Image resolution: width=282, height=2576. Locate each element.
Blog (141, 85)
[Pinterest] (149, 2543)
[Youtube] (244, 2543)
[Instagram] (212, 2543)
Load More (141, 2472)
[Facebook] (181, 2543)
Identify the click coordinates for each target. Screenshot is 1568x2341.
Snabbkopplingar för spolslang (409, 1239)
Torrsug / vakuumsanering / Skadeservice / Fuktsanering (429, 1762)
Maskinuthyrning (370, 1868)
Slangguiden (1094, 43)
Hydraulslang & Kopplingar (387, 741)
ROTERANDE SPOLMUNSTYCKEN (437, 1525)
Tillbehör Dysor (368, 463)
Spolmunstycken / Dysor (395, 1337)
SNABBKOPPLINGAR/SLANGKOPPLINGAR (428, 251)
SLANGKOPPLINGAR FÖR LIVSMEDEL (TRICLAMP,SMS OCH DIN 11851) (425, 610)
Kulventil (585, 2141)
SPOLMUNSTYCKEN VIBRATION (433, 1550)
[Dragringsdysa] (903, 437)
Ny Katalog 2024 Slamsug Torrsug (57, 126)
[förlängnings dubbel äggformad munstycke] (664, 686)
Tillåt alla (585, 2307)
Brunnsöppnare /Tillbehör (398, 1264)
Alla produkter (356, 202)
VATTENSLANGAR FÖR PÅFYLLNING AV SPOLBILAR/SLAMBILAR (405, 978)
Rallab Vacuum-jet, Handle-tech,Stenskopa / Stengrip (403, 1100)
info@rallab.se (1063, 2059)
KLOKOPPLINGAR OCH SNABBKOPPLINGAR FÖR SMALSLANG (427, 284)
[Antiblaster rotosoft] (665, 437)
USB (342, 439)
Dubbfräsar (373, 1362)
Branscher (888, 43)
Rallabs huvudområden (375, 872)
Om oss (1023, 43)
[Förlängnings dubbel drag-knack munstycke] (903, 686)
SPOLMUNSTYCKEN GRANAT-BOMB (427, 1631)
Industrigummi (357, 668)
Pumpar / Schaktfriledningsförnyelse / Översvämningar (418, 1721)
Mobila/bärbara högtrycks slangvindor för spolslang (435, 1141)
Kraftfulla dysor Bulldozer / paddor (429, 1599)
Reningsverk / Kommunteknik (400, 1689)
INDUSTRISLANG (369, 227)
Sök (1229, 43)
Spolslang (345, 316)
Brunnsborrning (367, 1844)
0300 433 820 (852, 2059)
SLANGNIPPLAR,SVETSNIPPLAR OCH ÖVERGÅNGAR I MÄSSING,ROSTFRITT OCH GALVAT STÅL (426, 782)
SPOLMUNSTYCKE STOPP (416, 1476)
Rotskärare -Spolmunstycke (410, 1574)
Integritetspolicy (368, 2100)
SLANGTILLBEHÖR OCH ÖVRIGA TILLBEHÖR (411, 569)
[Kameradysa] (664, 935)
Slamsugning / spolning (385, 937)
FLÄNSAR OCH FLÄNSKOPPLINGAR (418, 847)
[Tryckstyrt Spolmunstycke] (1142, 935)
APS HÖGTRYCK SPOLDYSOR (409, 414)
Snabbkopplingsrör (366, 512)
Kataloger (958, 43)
------------------------------------------------------------
Copy every line of the data that carries the word "Torrsug".

REPLY TO THE TASK →
Torrsug / vakuumsanering / Skadeservice / Fuktsanering (429, 1762)
Ny Katalog 2024 Slamsug Torrsug (57, 126)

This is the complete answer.